A priority queue implemented with a binary heap.

This will be a max-heap.

It is a logic error for an item to be modified in such a way that the item’s ordering relative to any other item, as determined by the Ord trait, changes while it is in the heap. This is normally only possible through interior mutability, global state, I/O, or unsafe code. The behavior resulting from such a logic error is not specified, but will be encapsulated to the BinaryHeap that observed the logic error and not result in undefined behavior. This could include panics, incorrect results, aborts, memory leaks, and non-termination.

As long as no elements change their relative order while being in the heap as described above, the API of BinaryHeap guarantees that the heap invariant¹ remains intact i.e. its methods all behave as documented. For example if a method is documented as iterating in sorted order, that’s guaranteed to work as long as elements in the heap have not changed order, even in the presence of closures getting unwinded out of, iterators getting leaked, and similar foolishness.

Âą "The heap invariant" is not further defined anywhere on this page, either explicitly or by reference.

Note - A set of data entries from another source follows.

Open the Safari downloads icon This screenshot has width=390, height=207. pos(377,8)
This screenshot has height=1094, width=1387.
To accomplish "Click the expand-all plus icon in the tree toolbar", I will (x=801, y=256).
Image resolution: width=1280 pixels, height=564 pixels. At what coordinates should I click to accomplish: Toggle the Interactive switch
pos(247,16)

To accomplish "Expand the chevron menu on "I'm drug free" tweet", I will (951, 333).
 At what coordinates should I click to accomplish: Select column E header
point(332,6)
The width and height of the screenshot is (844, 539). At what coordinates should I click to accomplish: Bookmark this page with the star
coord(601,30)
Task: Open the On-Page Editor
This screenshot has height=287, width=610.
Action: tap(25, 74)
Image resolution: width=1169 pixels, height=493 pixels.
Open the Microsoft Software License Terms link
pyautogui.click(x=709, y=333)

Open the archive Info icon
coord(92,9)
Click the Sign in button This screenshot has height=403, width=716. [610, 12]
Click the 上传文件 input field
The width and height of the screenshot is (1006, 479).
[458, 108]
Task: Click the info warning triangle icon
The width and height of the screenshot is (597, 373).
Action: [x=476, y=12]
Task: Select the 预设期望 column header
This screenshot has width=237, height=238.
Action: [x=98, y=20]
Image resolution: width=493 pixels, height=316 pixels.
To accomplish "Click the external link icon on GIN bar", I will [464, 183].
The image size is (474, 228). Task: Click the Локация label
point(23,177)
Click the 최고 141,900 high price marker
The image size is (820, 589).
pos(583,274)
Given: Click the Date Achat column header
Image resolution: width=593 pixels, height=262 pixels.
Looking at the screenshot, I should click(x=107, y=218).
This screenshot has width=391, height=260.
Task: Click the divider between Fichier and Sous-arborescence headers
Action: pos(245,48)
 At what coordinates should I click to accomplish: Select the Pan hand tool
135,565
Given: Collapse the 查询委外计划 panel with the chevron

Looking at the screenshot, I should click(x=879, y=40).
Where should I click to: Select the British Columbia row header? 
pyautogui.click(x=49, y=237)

  • Documentation of the methods appear to use the phrases "the binary heap" and "the BinaryHeap" interchangeably to refer to self, but go into no further details about the internals.
  • Some time complexities are guaranteed by the documentation— I believe these would all be met or exceeded by a d-ary heap:
    • Push: O(1) (amortized)
    • Pop: O(log(n))
    • Peek: O(1)
  • The top of the heap is consistently referred to as "the greatest item"
  • Methods that access elements in storage order consistently refer to it as an "arbitrary order"
  • into_sorted_vec explicitly calls it "sorted (ascending) order"
  • The documentation for some of the experimental methods refer to "heap order," but this is never explicitly defined and not used outside experimental documentation.

As we have const generics now, it would be possible to define MaxHeap<D:usize = ??>and then alias BinaryHeap to MaxHeap<2>, which should even keep all of the "arbitrary order"s the same. But that risks locking std into a particular algorithm again, albeit a better one than before.